また、「これ以上怒らないで欲しい」「飼い主さんに落ち着いて欲しい」など、嫌なことをやめて欲しいときにも用いられるカーミングシグナルです。
その他、散歩中に知らない人が触ってきたり、知らない犬が近づいてきたりなど、ストレスを感じたときにあくびをすることで相手に不快感を伝えています。
間に割り込む
愛犬が間に割り込んできたときは、相手の犬を牽制しようとしています。
やきもちをやいていると勘違いされやすい行動ですが、飼い主さんに対して警告している可能性が高いです。快く思っていない相手との争いを避ける効果があります。
相手の鼻や口周りを舐める
相手の鼻や口周りを舐めるのは、もともと子犬が餌をねだるときに取る行動です。この行動は成長とともに、服従表現や喜び、相手への敬意を表すためのカーミングシグナルとなります。
おしっこをする
おしっこをするのは生理現象ですが、犬のカーミングシグナルである可能性も考えられます。

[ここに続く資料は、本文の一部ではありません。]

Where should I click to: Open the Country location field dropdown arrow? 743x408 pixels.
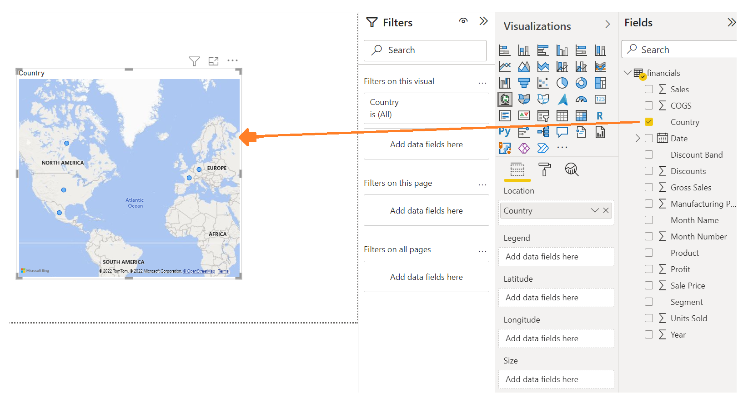(x=595, y=210)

自分に敵意がないことを示すために、他の犬の前でわざとおしっこをすることがあります。そのニオイを相手の犬が嗅ぐことで、安心できるためです。
背中を向ける
相手を落ち着かせるために、背中を向けることがあります。通常、自分よりも上の犬に対して出すのがカーミングシグナルです。
しかし、上位の犬が下位の犬に向かって背中を向けたときは、心配ないことを知らせている可能性も考えられます。
地面のニオイを嗅ぐ
地面のニオイを嗅いでいるときは、おしっこをする場所を探していることもありますが、
カーミングシグナルの可能性もあります。
本来、よくニオイを嗅ぐ動物ですが、普段よりも回数が多かったり、目的がないまま地面のニオイを嗅いでるように見えたりするときは、自分の不安や興奮などの気持ちを抑えようとしています。
視線を逸らす
相手に対して敵意がないことを伝えるときに、犬は視線を逸らすことがあります。視線を逸らす行動と地面のニオイを嗅ぐ行動は、一緒に見られる場合が多いです。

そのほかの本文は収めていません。